DATA UNDER STUDY:
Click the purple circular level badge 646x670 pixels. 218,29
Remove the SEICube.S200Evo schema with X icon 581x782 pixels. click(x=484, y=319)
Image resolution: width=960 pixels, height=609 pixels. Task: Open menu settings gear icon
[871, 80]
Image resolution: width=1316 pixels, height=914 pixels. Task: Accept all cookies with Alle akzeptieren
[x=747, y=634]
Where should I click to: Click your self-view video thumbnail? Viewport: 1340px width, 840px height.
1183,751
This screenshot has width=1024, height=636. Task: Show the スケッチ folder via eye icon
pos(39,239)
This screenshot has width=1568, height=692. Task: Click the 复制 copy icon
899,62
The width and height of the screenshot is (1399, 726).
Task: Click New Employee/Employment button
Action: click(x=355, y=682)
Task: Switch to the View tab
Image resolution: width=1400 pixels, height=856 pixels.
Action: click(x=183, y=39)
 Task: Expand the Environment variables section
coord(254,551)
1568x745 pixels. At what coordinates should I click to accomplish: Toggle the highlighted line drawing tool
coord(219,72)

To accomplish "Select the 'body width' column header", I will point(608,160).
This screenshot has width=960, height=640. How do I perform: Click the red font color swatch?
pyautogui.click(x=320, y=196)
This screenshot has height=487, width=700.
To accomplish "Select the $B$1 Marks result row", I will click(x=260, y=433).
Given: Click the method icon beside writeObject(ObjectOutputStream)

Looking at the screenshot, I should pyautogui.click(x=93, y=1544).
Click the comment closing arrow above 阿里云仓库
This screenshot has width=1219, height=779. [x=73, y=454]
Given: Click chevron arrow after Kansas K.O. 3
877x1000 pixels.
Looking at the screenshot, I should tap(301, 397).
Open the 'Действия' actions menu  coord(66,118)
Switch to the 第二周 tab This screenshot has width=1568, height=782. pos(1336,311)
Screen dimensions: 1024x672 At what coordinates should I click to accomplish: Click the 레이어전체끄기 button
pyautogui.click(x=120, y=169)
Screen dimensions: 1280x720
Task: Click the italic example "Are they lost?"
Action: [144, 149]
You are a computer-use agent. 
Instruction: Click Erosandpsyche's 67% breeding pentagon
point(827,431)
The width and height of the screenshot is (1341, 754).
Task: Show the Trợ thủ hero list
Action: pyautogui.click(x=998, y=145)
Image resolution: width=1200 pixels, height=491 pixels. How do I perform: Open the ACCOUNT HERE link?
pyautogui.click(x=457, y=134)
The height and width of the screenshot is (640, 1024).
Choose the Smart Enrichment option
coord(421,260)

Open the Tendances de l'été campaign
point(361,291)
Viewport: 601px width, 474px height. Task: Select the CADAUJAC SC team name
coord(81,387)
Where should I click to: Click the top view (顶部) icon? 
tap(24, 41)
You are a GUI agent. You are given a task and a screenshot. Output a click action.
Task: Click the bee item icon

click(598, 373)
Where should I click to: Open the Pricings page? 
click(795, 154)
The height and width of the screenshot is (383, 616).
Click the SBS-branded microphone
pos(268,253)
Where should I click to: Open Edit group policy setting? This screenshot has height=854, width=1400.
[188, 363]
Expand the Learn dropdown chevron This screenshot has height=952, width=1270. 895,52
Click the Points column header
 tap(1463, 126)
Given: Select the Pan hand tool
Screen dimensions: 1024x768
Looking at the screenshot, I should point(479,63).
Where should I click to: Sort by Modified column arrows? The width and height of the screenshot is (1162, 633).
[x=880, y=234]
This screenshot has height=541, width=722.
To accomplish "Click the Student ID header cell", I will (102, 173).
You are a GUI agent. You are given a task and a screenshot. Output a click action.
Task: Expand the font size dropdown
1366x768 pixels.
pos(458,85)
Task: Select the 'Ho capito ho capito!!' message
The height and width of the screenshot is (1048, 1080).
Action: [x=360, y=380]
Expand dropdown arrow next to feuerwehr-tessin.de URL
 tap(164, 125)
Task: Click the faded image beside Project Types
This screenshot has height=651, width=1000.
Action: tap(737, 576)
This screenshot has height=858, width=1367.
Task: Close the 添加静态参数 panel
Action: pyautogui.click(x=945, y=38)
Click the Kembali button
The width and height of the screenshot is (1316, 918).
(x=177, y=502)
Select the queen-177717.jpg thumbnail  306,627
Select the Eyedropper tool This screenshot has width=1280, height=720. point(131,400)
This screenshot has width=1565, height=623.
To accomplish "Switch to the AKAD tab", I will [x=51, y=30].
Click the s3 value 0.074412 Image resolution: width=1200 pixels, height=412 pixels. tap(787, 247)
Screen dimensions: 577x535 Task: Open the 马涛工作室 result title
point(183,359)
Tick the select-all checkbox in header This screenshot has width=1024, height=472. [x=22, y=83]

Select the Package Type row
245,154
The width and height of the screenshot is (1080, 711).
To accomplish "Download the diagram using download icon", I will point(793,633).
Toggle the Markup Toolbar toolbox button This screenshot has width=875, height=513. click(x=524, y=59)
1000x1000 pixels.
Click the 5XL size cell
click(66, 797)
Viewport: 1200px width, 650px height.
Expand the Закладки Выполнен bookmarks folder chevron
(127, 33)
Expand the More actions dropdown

TASK BRIEF:
Each entry above, in full, should be output exactly as it reads.

TASK ANSWER:
Click the purple circular level badge 646x670 pixels. 218,29
Remove the SEICube.S200Evo schema with X icon 581x782 pixels. click(x=484, y=319)
Image resolution: width=960 pixels, height=609 pixels. Task: Open menu settings gear icon
[871, 80]
Image resolution: width=1316 pixels, height=914 pixels. Task: Accept all cookies with Alle akzeptieren
[x=747, y=634]
Where should I click to: Click your self-view video thumbnail? Viewport: 1340px width, 840px height.
1183,751
This screenshot has width=1024, height=636. Task: Show the スケッチ folder via eye icon
pos(39,239)
This screenshot has width=1568, height=692. Task: Click the 复制 copy icon
899,62
The width and height of the screenshot is (1399, 726).
Task: Click New Employee/Employment button
Action: click(x=355, y=682)
Task: Switch to the View tab
Image resolution: width=1400 pixels, height=856 pixels.
Action: click(x=183, y=39)
 Task: Expand the Environment variables section
coord(254,551)
1568x745 pixels. At what coordinates should I click to accomplish: Toggle the highlighted line drawing tool
coord(219,72)

To accomplish "Select the 'body width' column header", I will point(608,160).
This screenshot has width=960, height=640. How do I perform: Click the red font color swatch?
pyautogui.click(x=320, y=196)
This screenshot has height=487, width=700.
To accomplish "Select the $B$1 Marks result row", I will click(x=260, y=433).
Given: Click the method icon beside writeObject(ObjectOutputStream)

Looking at the screenshot, I should pyautogui.click(x=93, y=1544).
Click the comment closing arrow above 阿里云仓库
This screenshot has width=1219, height=779. [x=73, y=454]
Given: Click chevron arrow after Kansas K.O. 3
877x1000 pixels.
Looking at the screenshot, I should tap(301, 397).
Open the 'Действия' actions menu  coord(66,118)
Switch to the 第二周 tab This screenshot has width=1568, height=782. pos(1336,311)
Screen dimensions: 1024x672 At what coordinates should I click to accomplish: Click the 레이어전체끄기 button
pyautogui.click(x=120, y=169)
Screen dimensions: 1280x720
Task: Click the italic example "Are they lost?"
Action: [144, 149]
You are a computer-use agent. 
Instruction: Click Erosandpsyche's 67% breeding pentagon
point(827,431)
The width and height of the screenshot is (1341, 754).
Task: Show the Trợ thủ hero list
Action: pyautogui.click(x=998, y=145)
Image resolution: width=1200 pixels, height=491 pixels. How do I perform: Open the ACCOUNT HERE link?
pyautogui.click(x=457, y=134)
The height and width of the screenshot is (640, 1024).
Choose the Smart Enrichment option
coord(421,260)

Open the Tendances de l'été campaign
point(361,291)
Viewport: 601px width, 474px height. Task: Select the CADAUJAC SC team name
coord(81,387)
Where should I click to: Click the top view (顶部) icon? 
tap(24, 41)
You are a GUI agent. You are given a task and a screenshot. Output a click action.
Task: Click the bee item icon

click(598, 373)
Where should I click to: Open the Pricings page? 
click(795, 154)
The height and width of the screenshot is (383, 616).
Click the SBS-branded microphone
pos(268,253)
Where should I click to: Open Edit group policy setting? This screenshot has height=854, width=1400.
[188, 363]
Expand the Learn dropdown chevron This screenshot has height=952, width=1270. 895,52
Click the Points column header
 tap(1463, 126)
Given: Select the Pan hand tool
Screen dimensions: 1024x768
Looking at the screenshot, I should point(479,63).
Where should I click to: Sort by Modified column arrows? The width and height of the screenshot is (1162, 633).
[x=880, y=234]
This screenshot has height=541, width=722.
To accomplish "Click the Student ID header cell", I will (102, 173).
You are a GUI agent. You are given a task and a screenshot. Output a click action.
Task: Expand the font size dropdown
1366x768 pixels.
pos(458,85)
Task: Select the 'Ho capito ho capito!!' message
The height and width of the screenshot is (1048, 1080).
Action: [x=360, y=380]
Expand dropdown arrow next to feuerwehr-tessin.de URL
 tap(164, 125)
Task: Click the faded image beside Project Types
This screenshot has height=651, width=1000.
Action: tap(737, 576)
This screenshot has height=858, width=1367.
Task: Close the 添加静态参数 panel
Action: pyautogui.click(x=945, y=38)
Click the Kembali button
The width and height of the screenshot is (1316, 918).
(x=177, y=502)
Select the queen-177717.jpg thumbnail  306,627
Select the Eyedropper tool This screenshot has width=1280, height=720. point(131,400)
This screenshot has width=1565, height=623.
To accomplish "Switch to the AKAD tab", I will [x=51, y=30].
Click the s3 value 0.074412 Image resolution: width=1200 pixels, height=412 pixels. tap(787, 247)
Screen dimensions: 577x535 Task: Open the 马涛工作室 result title
point(183,359)
Tick the select-all checkbox in header This screenshot has width=1024, height=472. [x=22, y=83]

Select the Package Type row
245,154
The width and height of the screenshot is (1080, 711).
To accomplish "Download the diagram using download icon", I will point(793,633).
Toggle the Markup Toolbar toolbox button This screenshot has width=875, height=513. click(x=524, y=59)
1000x1000 pixels.
Click the 5XL size cell
click(66, 797)
Viewport: 1200px width, 650px height.
Expand the Закладки Выполнен bookmarks folder chevron
(127, 33)
Expand the More actions dropdown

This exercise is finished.